Андрей Ливадный - Процион
Такую картину предлагали сканеры.
Постепенно Дрейк понял, что в данный момент эксплуатируется лишь ничтожная, бессистемно избранная часть построек, дорог и линий энергоснабжения. Найти разумное объяснение подобному использованию площадей он не смог.
Начинался рассвет.
Утренние сумерки плыли клочьями тумана, суета на освещенных улицах постепенно улеглась, но Дрейк, планировавший проникнуть на территорию огромного, разделенного на жилые и промышленные зоны, зарождающегося мегаполиса, был вынужден отказаться от первоначального плана.
Люди уснули, но их покой охраняли автоматические системы.
Накопленный за время скитаний опыт подсказывал – существует незримая черта, за которой укрыться от сканеров не поможет даже заимствованная у человека экипировка.
Что ему оставалось делать?
Пойти на самоубийственный шаг не позволяла очнувшаяся логика, но с ее пробуждением осознанное желание вступить в контакт с людьми не исчезло.
Наблюдая за городом, оценивая технические возможности охранявших периметр мегаполиса автоматических систем, анализируя поведение людей, он пришел к единственному выводу – необходимо прежде всего реконструировать себя, радикально изменить облик, и только тогда, при условии тщательной маскировки он сможет попасть на улицы города, проникнуть в среду обитания существ, для служения которым был создан.
Дрейк мыслил прямолинейно, отчасти наивно, не понимая, что мир людей гораздо сложнее мира машин.

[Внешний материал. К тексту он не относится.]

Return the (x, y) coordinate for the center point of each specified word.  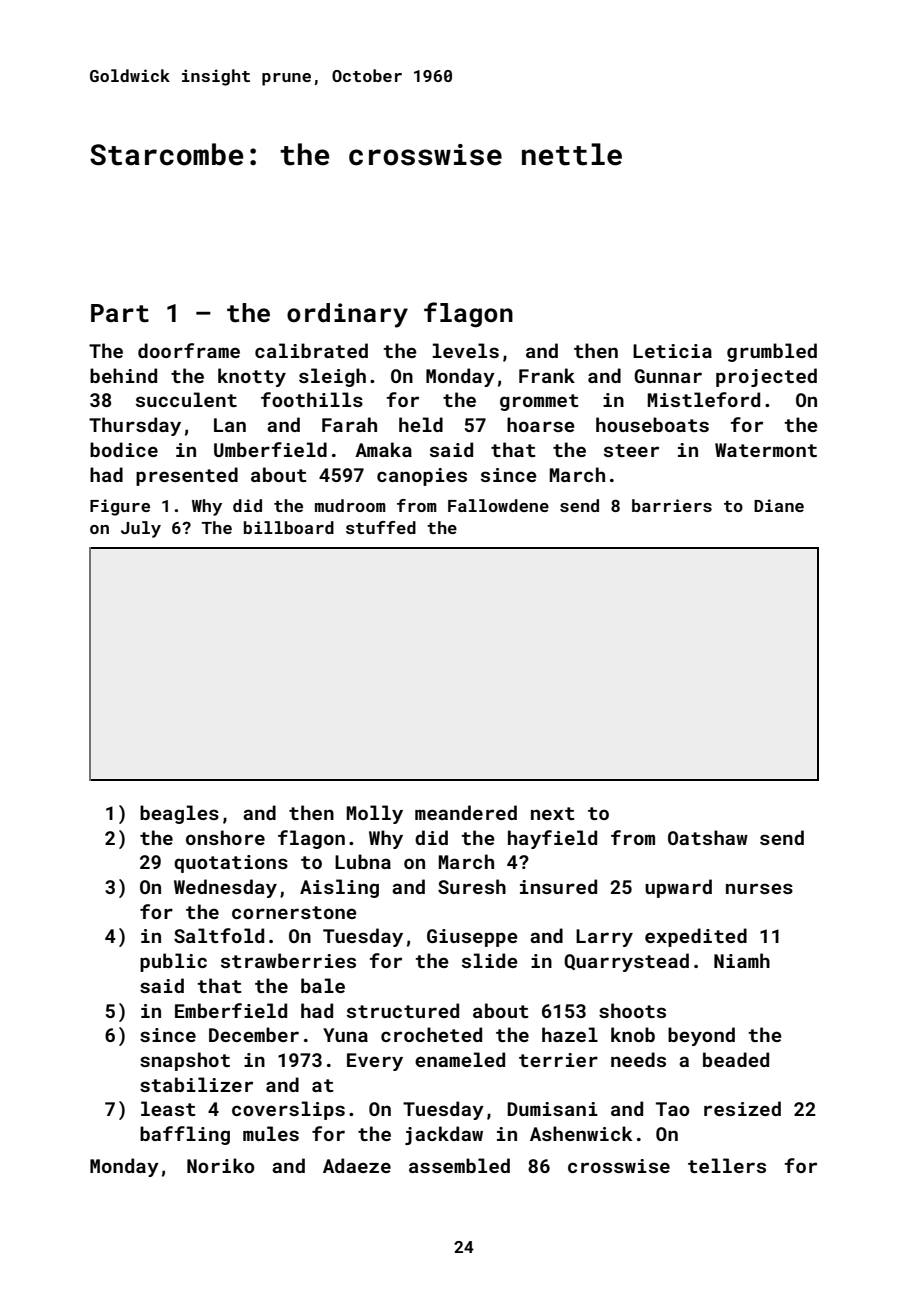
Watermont (766, 450)
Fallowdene (498, 505)
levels (466, 350)
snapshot (185, 1061)
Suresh (472, 886)
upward (678, 888)
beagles (179, 814)
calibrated (311, 350)
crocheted (431, 1034)
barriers (672, 505)
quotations (231, 864)
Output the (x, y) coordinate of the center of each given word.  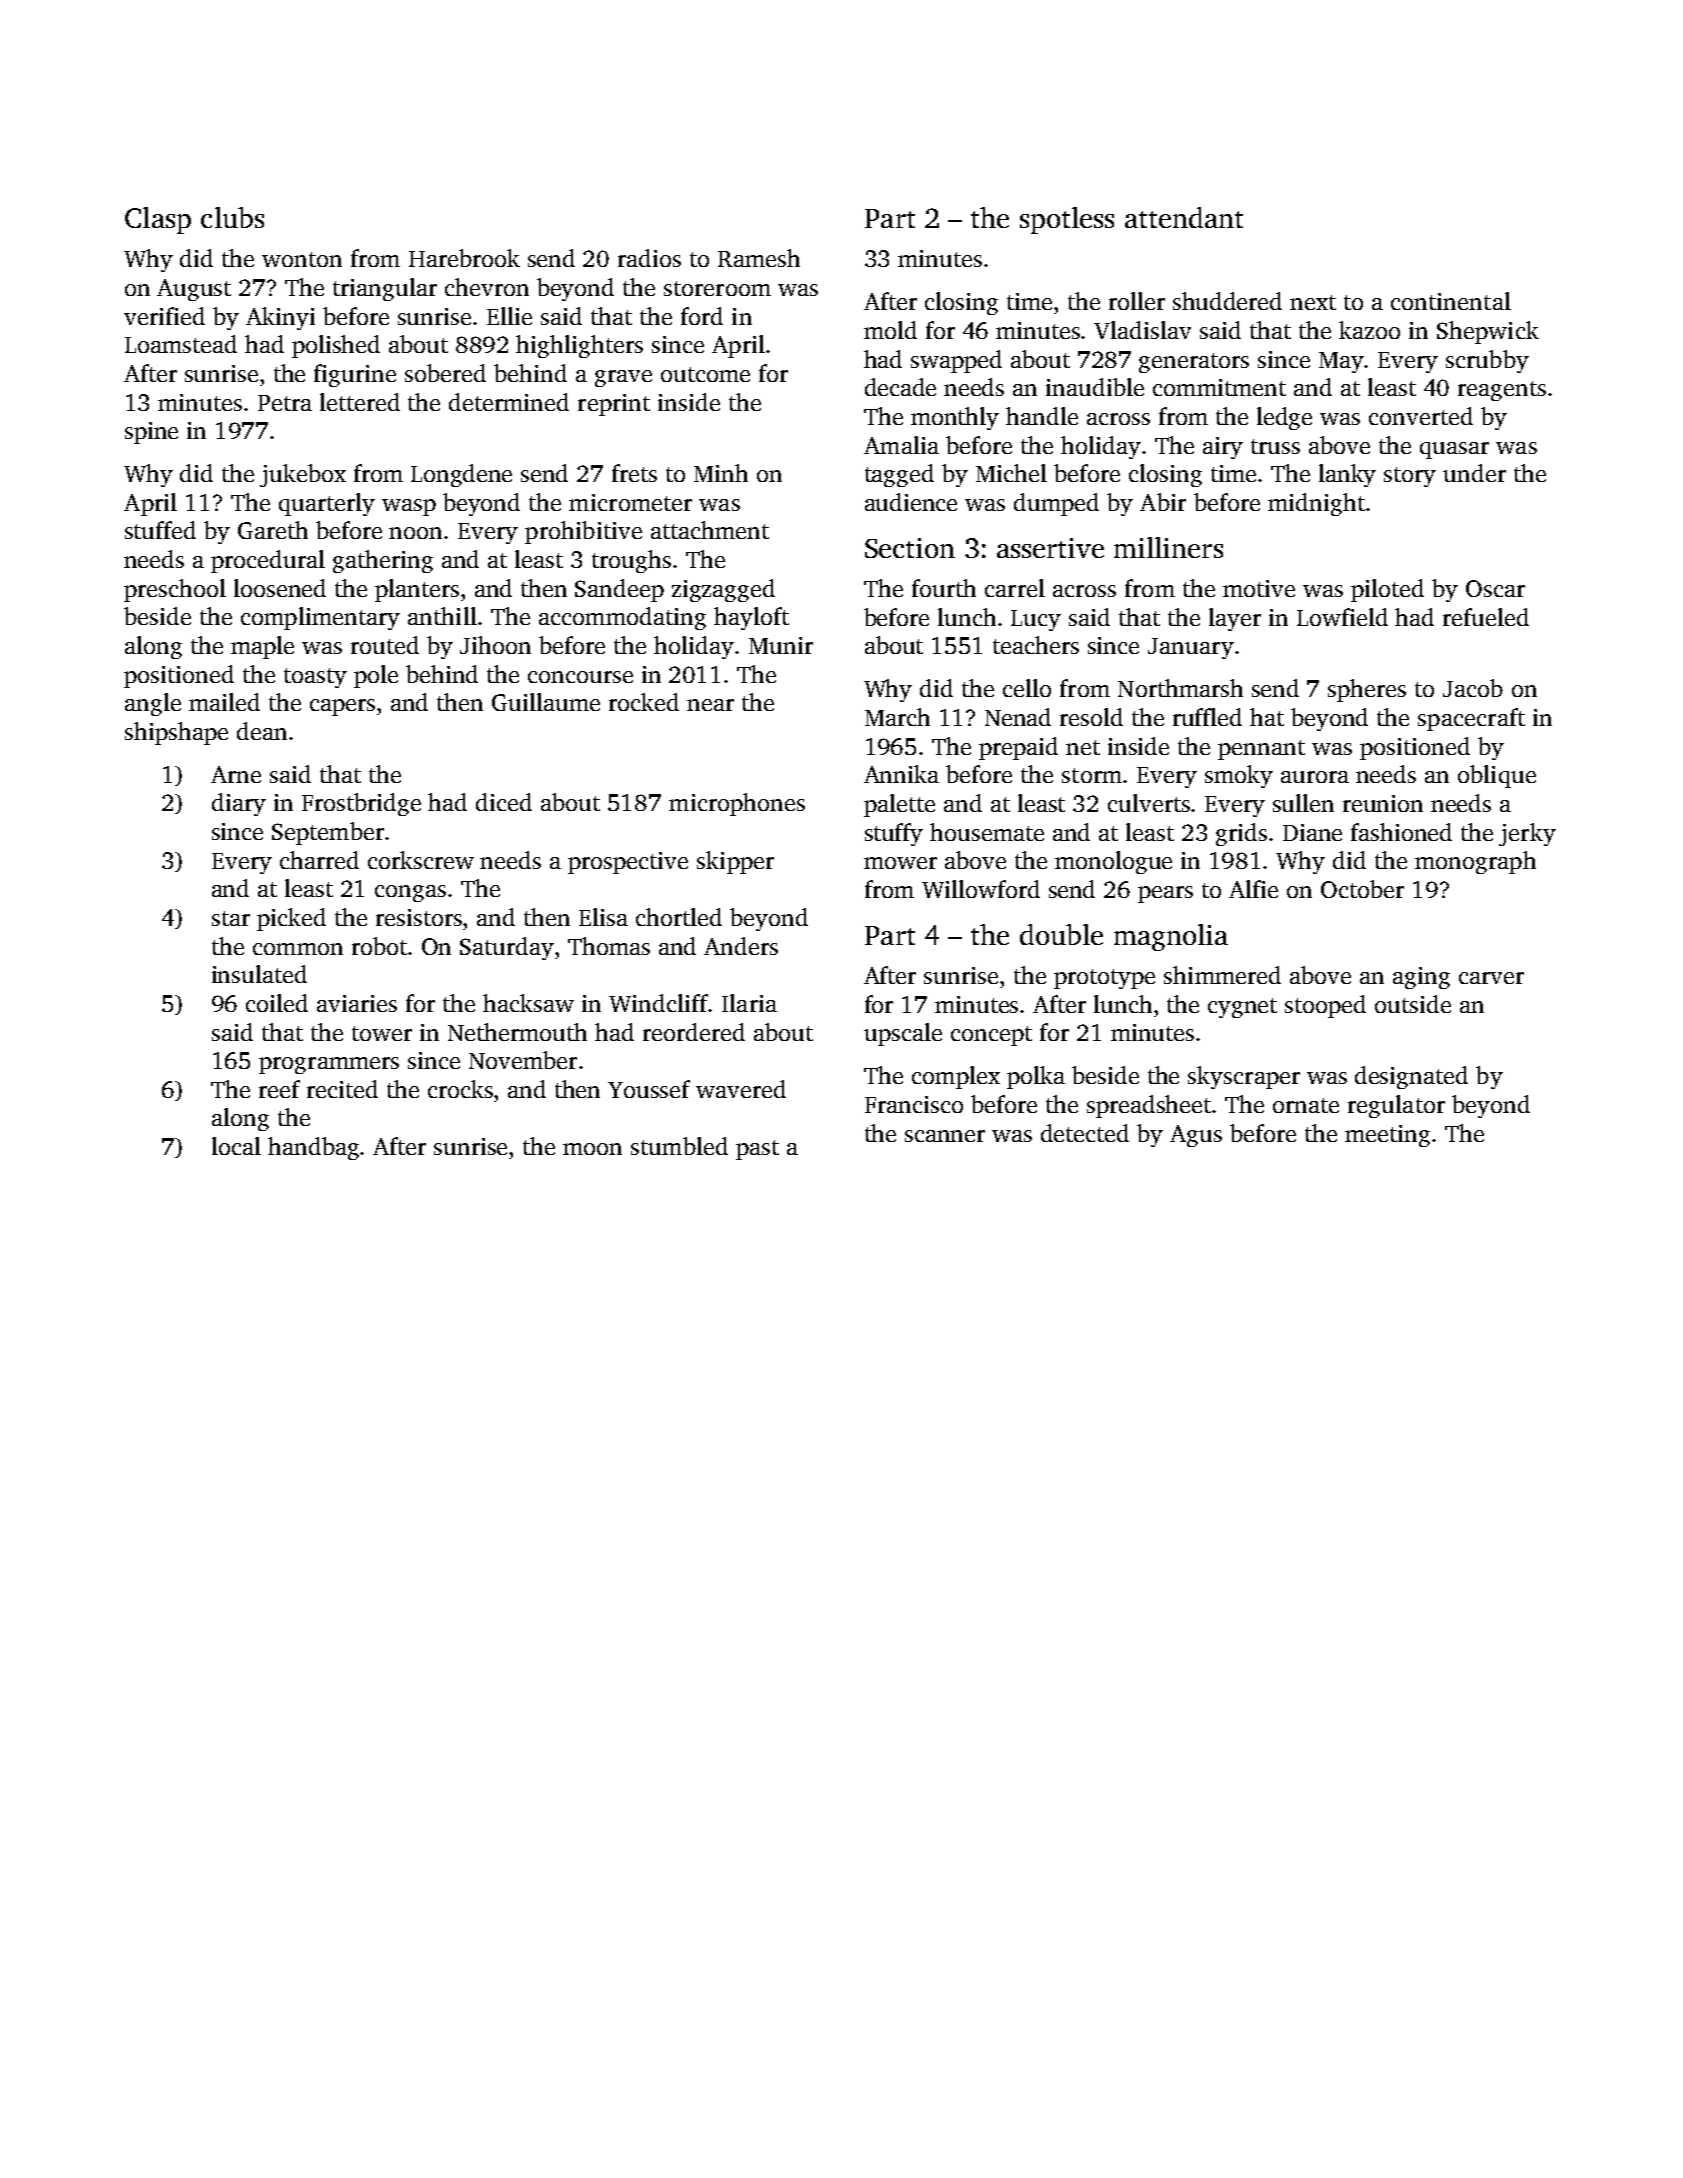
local (236, 1146)
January (1191, 648)
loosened (280, 588)
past (757, 1150)
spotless (1067, 220)
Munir (781, 645)
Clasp (158, 220)
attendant (1184, 217)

Ему казалось: получи он возможность прямого общения со своими создателями, и все измениться, они поймут, что к столкновению привела роковая цепочка обстоятельств, а не злой умысел.
Вынужденно уходя прочь от города, он уносил надежду, которая постепенно превратиться в смысл жизни…
Часть 3.
Сумма технологий.
Глава 8.
Запретная зона. Настоящее…
Ковальский трудно перенес рискованный контакт с чуждой человеческому пониманию личностью.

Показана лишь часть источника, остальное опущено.